PROMPT> Extend the methods passage on collecting Plekha protein sequences, starting after its last sentence.

To determine the evolutionary pathway and conservation of PLEKHA7 and its domains, Plekha sequences were collected from the National Center for Biotechnology Information (NCBI) reference protein (RefSeq) database (as of December 2021) using protein-BLAST. Since most Plekha proteins exhibit multiple alternatively spliced variants, we used as queries the longest sequence-verified protein isoform (Supplementary Tables S1A,B). The BLAST searches were performed using default parameters and individually for the major taxonomic databases to ensure the collection of all available proteins. Specifically, mammals were searched separately, followed by birds, ray-finned fishes (Actinopterygii), reptiles, amphibia, cartilaginous fish (Chondrichthyes), and all other vertebrate and invertebrate taxa with available genome sequences at NCBI (Supplementary Table S1A). Additionally, we used the ENSEMBL database to search for Hagfish genes (Genome assembly: Eburgeri_3.2; GCA_900186335.2). Because mammals, birds, and ray-finned fishes have disproportionally more species’ genomes sequenced compared to other taxa, we also narrowed our search in a set of representative species, when collecting sequences for phylogenetic tree construction (Supplementary Table S1A).

RECORDED DATA>
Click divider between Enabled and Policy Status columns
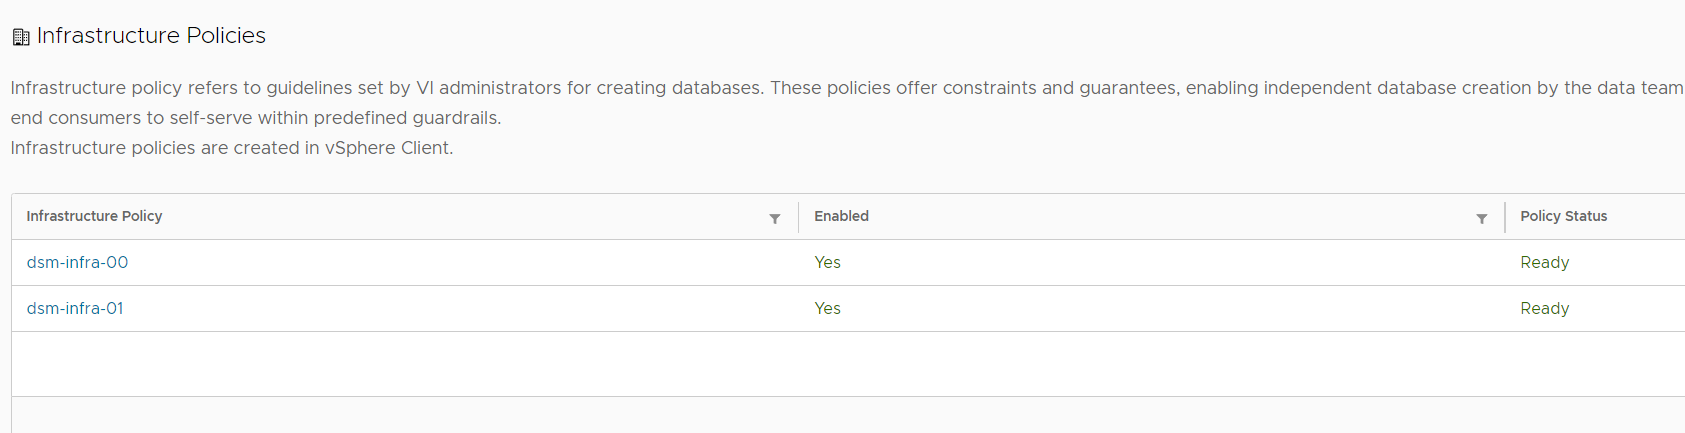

OUTPUT BELOW>
These BLAST searches retrieved several homologous sequences, including multiple isoforms, verified or putative, across most species (Supplementary Tables S1B, S2–S9). From this original sequence pool in subsequent analyses, we again retained the largest verified (or predicted) Plekha isoform to avoid redundancy. Overall, protein sequences with alignments producing the lowest E-values (denoting nonrandom alignment between query and target sequences), query coverage greater than 60%, and similar domain organization as the query proteins, were collected. Additionally, to identify common ancestors of these genes in other Chordates or invertebrates, sequences with lower coverage, often limited to the PH domain or to the non-PH-containing regions, were also collected and further analyzed.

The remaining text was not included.